Copy each line in the data below that contains the word "computer".

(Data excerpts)
-- -- --

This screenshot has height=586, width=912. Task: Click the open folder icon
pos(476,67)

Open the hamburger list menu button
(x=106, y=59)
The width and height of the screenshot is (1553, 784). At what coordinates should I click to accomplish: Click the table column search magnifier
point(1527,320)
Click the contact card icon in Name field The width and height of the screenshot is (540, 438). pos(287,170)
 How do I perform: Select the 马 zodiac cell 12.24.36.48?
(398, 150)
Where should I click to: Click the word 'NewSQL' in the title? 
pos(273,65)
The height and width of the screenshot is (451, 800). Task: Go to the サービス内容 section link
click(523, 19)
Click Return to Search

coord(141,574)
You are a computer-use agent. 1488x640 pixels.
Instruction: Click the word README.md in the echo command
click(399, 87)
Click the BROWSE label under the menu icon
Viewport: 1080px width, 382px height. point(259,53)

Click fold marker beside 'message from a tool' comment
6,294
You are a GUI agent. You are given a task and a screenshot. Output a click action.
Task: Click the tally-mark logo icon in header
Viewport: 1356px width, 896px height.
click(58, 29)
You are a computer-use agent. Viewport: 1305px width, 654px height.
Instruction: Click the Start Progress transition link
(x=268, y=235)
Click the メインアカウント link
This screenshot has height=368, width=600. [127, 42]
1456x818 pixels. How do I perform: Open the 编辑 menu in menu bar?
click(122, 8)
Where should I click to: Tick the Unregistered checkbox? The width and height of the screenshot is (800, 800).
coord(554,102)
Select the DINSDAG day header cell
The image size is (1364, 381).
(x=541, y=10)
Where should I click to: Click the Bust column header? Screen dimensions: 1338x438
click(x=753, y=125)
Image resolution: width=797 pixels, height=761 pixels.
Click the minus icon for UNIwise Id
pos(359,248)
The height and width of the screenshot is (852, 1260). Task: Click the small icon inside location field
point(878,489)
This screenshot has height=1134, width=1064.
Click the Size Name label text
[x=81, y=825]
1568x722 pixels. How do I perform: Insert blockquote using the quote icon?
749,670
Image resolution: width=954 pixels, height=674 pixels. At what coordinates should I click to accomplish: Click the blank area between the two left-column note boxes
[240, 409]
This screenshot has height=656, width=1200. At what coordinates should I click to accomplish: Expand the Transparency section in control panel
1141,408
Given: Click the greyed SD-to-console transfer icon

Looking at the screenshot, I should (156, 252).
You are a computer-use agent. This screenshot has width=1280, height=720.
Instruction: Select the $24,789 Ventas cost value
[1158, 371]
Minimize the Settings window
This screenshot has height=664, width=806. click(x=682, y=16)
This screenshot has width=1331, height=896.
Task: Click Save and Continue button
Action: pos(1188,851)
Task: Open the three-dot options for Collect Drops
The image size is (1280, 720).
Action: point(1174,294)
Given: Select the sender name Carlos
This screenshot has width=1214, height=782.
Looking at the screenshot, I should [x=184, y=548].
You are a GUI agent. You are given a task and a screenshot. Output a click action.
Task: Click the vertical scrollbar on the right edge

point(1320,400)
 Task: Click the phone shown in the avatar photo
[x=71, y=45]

-- -- --

**PROBLEM SOLUTION:**
You are a computer-use agent. 1488x640 pixels.
You are a computer-use agent. Viewport: 1305px width, 654px height.
You are a computer-use agent. This screenshot has width=1280, height=720.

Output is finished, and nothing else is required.